Stored items from a collection:

——

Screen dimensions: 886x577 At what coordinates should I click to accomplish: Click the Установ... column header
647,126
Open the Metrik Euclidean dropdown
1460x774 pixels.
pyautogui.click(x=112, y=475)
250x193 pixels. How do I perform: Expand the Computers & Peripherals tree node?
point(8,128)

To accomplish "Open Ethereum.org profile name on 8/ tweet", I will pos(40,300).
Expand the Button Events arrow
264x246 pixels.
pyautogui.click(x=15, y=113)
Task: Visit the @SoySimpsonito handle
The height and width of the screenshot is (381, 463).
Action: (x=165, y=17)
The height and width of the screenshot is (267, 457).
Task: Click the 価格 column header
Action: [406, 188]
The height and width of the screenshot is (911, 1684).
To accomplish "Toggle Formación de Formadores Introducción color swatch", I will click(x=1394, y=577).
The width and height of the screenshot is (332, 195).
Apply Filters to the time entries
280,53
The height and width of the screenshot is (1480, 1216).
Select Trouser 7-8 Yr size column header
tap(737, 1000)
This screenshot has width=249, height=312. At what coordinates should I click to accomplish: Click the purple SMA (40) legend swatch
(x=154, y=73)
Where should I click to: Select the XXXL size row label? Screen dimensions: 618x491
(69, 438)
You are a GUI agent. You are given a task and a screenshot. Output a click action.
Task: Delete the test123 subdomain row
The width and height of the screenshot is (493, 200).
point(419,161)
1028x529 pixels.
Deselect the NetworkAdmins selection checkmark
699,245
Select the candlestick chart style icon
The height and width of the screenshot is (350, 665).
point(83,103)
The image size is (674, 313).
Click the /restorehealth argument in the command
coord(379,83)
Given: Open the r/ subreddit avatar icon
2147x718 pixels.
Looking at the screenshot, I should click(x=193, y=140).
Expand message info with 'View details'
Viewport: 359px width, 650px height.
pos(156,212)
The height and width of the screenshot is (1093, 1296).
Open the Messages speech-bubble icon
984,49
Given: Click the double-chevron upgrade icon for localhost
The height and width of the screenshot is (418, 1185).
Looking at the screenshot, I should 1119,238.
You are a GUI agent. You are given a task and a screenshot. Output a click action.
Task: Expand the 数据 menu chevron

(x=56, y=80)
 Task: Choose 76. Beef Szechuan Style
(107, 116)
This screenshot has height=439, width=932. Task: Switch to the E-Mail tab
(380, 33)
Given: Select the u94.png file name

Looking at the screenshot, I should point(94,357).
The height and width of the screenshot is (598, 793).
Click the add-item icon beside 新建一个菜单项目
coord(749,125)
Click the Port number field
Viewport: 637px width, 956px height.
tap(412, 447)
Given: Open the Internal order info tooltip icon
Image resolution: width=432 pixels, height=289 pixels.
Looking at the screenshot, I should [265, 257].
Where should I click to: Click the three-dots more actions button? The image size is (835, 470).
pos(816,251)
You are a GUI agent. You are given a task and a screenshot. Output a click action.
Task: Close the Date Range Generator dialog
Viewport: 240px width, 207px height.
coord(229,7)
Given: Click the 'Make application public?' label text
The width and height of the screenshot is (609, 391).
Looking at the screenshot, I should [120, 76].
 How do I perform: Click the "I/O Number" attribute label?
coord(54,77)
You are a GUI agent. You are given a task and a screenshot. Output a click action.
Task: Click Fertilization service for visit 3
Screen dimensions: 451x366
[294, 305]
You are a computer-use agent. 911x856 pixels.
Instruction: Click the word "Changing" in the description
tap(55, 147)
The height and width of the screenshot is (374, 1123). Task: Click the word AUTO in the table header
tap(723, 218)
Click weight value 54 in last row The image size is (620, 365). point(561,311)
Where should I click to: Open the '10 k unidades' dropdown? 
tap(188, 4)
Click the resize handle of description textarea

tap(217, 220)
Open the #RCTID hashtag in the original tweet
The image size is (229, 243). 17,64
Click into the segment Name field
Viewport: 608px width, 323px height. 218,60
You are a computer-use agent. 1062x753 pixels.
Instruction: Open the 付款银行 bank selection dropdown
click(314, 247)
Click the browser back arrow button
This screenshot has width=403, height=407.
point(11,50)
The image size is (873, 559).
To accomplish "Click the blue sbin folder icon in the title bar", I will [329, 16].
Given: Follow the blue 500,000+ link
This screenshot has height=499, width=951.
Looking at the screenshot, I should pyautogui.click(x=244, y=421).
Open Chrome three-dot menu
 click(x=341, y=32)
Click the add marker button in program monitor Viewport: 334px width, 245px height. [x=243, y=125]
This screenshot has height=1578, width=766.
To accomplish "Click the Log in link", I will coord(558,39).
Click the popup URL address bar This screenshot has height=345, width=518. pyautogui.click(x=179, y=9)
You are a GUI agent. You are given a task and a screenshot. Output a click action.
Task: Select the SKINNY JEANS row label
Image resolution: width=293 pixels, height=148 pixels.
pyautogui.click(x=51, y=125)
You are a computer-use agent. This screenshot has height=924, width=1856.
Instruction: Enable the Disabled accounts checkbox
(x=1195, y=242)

——

- WORK TO BE COMPLETED -
An exact copy of every entry is what is needed here.

- FINISHED EXERCISE -
Screen dimensions: 886x577 At what coordinates should I click to accomplish: Click the Установ... column header
647,126
Open the Metrik Euclidean dropdown
1460x774 pixels.
pyautogui.click(x=112, y=475)
250x193 pixels. How do I perform: Expand the Computers & Peripherals tree node?
point(8,128)

To accomplish "Open Ethereum.org profile name on 8/ tweet", I will pos(40,300).
Expand the Button Events arrow
264x246 pixels.
pyautogui.click(x=15, y=113)
Task: Visit the @SoySimpsonito handle
The height and width of the screenshot is (381, 463).
Action: (x=165, y=17)
The height and width of the screenshot is (267, 457).
Task: Click the 価格 column header
Action: [406, 188]
The height and width of the screenshot is (911, 1684).
To accomplish "Toggle Formación de Formadores Introducción color swatch", I will click(x=1394, y=577).
The width and height of the screenshot is (332, 195).
Apply Filters to the time entries
280,53
The height and width of the screenshot is (1480, 1216).
Select Trouser 7-8 Yr size column header
tap(737, 1000)
This screenshot has width=249, height=312. At what coordinates should I click to accomplish: Click the purple SMA (40) legend swatch
(x=154, y=73)
Where should I click to: Select the XXXL size row label? Screen dimensions: 618x491
(69, 438)
You are a GUI agent. You are given a task and a screenshot. Output a click action.
Task: Delete the test123 subdomain row
The width and height of the screenshot is (493, 200).
point(419,161)
1028x529 pixels.
Deselect the NetworkAdmins selection checkmark
699,245
Select the candlestick chart style icon
The height and width of the screenshot is (350, 665).
point(83,103)
The image size is (674, 313).
Click the /restorehealth argument in the command
coord(379,83)
Given: Open the r/ subreddit avatar icon
2147x718 pixels.
Looking at the screenshot, I should click(x=193, y=140).
Expand message info with 'View details'
Viewport: 359px width, 650px height.
pos(156,212)
The height and width of the screenshot is (1093, 1296).
Open the Messages speech-bubble icon
984,49
Given: Click the double-chevron upgrade icon for localhost
The height and width of the screenshot is (418, 1185).
Looking at the screenshot, I should 1119,238.
You are a GUI agent. You are given a task and a screenshot. Output a click action.
Task: Expand the 数据 menu chevron

(x=56, y=80)
 Task: Choose 76. Beef Szechuan Style
(107, 116)
This screenshot has height=439, width=932. Task: Switch to the E-Mail tab
(380, 33)
Given: Select the u94.png file name

Looking at the screenshot, I should point(94,357).
The height and width of the screenshot is (598, 793).
Click the add-item icon beside 新建一个菜单项目
coord(749,125)
Click the Port number field
Viewport: 637px width, 956px height.
tap(412, 447)
Given: Open the Internal order info tooltip icon
Image resolution: width=432 pixels, height=289 pixels.
Looking at the screenshot, I should [265, 257].
Where should I click to: Click the three-dots more actions button? The image size is (835, 470).
pos(816,251)
You are a GUI agent. You are given a task and a screenshot. Output a click action.
Task: Close the Date Range Generator dialog
Viewport: 240px width, 207px height.
coord(229,7)
Given: Click the 'Make application public?' label text
The width and height of the screenshot is (609, 391).
Looking at the screenshot, I should [120, 76].
 How do I perform: Click the "I/O Number" attribute label?
coord(54,77)
You are a GUI agent. You are given a task and a screenshot. Output a click action.
Task: Click Fertilization service for visit 3
Screen dimensions: 451x366
[294, 305]
You are a computer-use agent. 911x856 pixels.
Instruction: Click the word "Changing" in the description
tap(55, 147)
The height and width of the screenshot is (374, 1123). Task: Click the word AUTO in the table header
tap(723, 218)
Click weight value 54 in last row The image size is (620, 365). point(561,311)
Where should I click to: Open the '10 k unidades' dropdown? 
tap(188, 4)
Click the resize handle of description textarea

tap(217, 220)
Open the #RCTID hashtag in the original tweet
The image size is (229, 243). 17,64
Click into the segment Name field
Viewport: 608px width, 323px height. 218,60
You are a computer-use agent. 1062x753 pixels.
Instruction: Open the 付款银行 bank selection dropdown
click(314, 247)
Click the browser back arrow button
This screenshot has width=403, height=407.
point(11,50)
The image size is (873, 559).
To accomplish "Click the blue sbin folder icon in the title bar", I will [329, 16].
Given: Follow the blue 500,000+ link
This screenshot has height=499, width=951.
Looking at the screenshot, I should pyautogui.click(x=244, y=421).
Open Chrome three-dot menu
 click(x=341, y=32)
Click the add marker button in program monitor Viewport: 334px width, 245px height. [x=243, y=125]
This screenshot has height=1578, width=766.
To accomplish "Click the Log in link", I will coord(558,39).
Click the popup URL address bar This screenshot has height=345, width=518. pyautogui.click(x=179, y=9)
You are a GUI agent. You are given a task and a screenshot. Output a click action.
Task: Select the SKINNY JEANS row label
Image resolution: width=293 pixels, height=148 pixels.
pyautogui.click(x=51, y=125)
You are a computer-use agent. This screenshot has height=924, width=1856.
Instruction: Enable the Disabled accounts checkbox
(x=1195, y=242)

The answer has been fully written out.